Lusk v. Champion Register Co.

79 So. 16 | Ala. | 1918

We pretermit, as unnecessary to be determined, the question as to whether or not, under the peculiar circumstances of this case, the ruling of the court in reinstating the cause upon the docket by order entered in February, 1916, is reviewable under the bill of exceptions presented in April, 1917. If reviewable, the action of the court was clearly without error, as we are of the opinion that the nonsuit taken by the plaintiff on account of the adverse rulings of the court, in sustaining the amended plea in abatement, was not a voluntary nonsuit in the sense insisted upon by counsel for appellants, and treated in the authority cited of Simpson v. Brock, 114 Ga. 294, 40 S.E. 266. It was an involuntary nonsuit, in that it was produced by such adverse rulings, and, clearly, the trial court had the right within 30 days thereafter to correct the ruling, and to permit, on motion of the plaintiff, a reinstatement of the cause.

The record discloses that the trial of the cause was had on January 5, 1917, before Hon. C. B. Smith. The bill of exceptions was presented to him on April 4, 1917, but was not signed until July 19, 1917. It was therefore not signed within the 90 days following its presentation, and the motion of the appellee to strike the same, so far as it purports to be a bill of exceptions signed by the said presiding judge, must be sustained. Section 3019, Code 1907; Rice v. Beavers Co.,196 Ala. 355, 71 So. 659.

Counsel for appellants insist, however, that irrespective of the action of the court upon the motion to strike the bill of exceptions, the court can review, from the recitals of the record proper, the action of the court on January 5, 1917, in sustaining the motion to strike the amended plea in abatement; and this, whether an exception appears to have been entered or not. Acts 1915, p. 598.

It is further insisted that the motion to strike was error, and that a demurrer, not a motion, is the method of testing the sufficiency of the plea. The substance of the plea and some of the grounds of the motion sufficiently appear in the foregoing statement of the case.
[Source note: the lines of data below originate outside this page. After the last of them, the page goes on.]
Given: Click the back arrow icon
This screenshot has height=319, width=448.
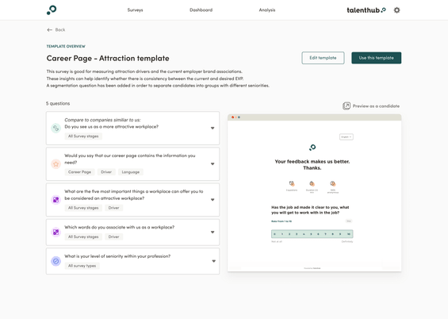Looking at the screenshot, I should pos(49,29).
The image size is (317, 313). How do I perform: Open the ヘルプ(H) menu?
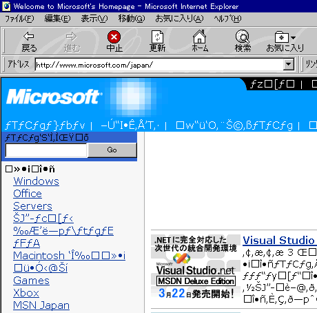[x=227, y=19]
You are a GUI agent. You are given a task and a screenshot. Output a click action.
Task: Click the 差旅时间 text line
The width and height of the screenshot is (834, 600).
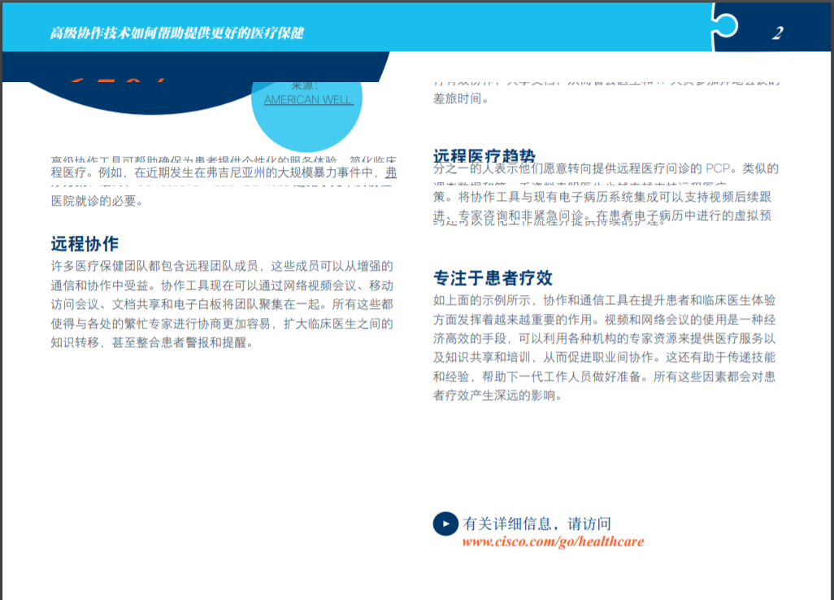pos(461,98)
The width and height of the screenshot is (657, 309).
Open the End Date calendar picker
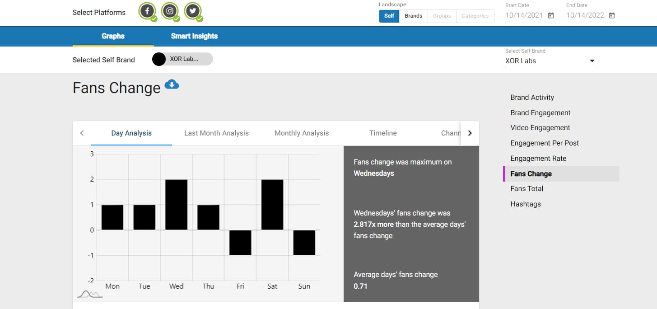612,15
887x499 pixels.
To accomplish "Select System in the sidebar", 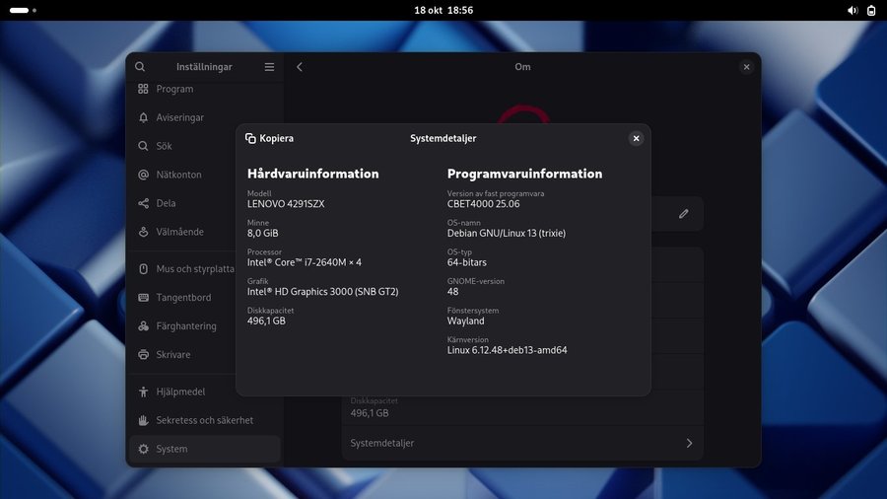I will (171, 449).
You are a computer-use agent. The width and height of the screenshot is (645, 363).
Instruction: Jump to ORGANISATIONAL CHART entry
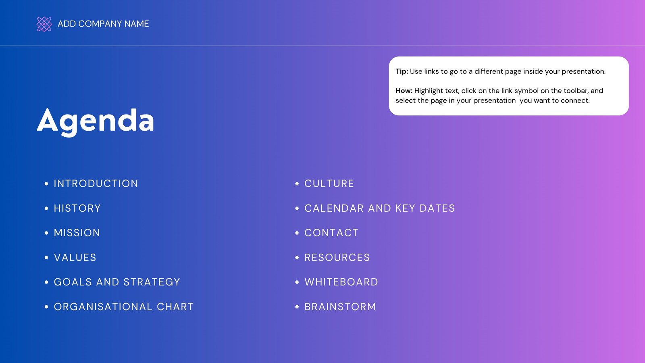[x=124, y=307]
It is of course recognized as a general rule that a demurer, and not a motion, is the proper method of testing the sufficiency of pleas; but it is also well settled that *598 a plea may be so lacking in merit as to be classed as frivolous, and therefore within the discretion of the court to allow the same to be stricken instead of putting the plaintiff to a demurrer. Carter v. Fischer, 127 Ala. 52, 28 So. 376; Central of Ga. Ry. Co. v. Sims, 169 Ala. 295, 53 So. 826; section 5322, Code 1907.

We are of the opinion that the plea comes within this rule, and that the court was not in error for sustaining the motion to strike the same.

The conclusion here announced results in an affirmance of the judgment.

Affirmed.

ANDERSON, C. J., and SAYRE, J., concur. McCLELLAN, J., concurs in conclusion.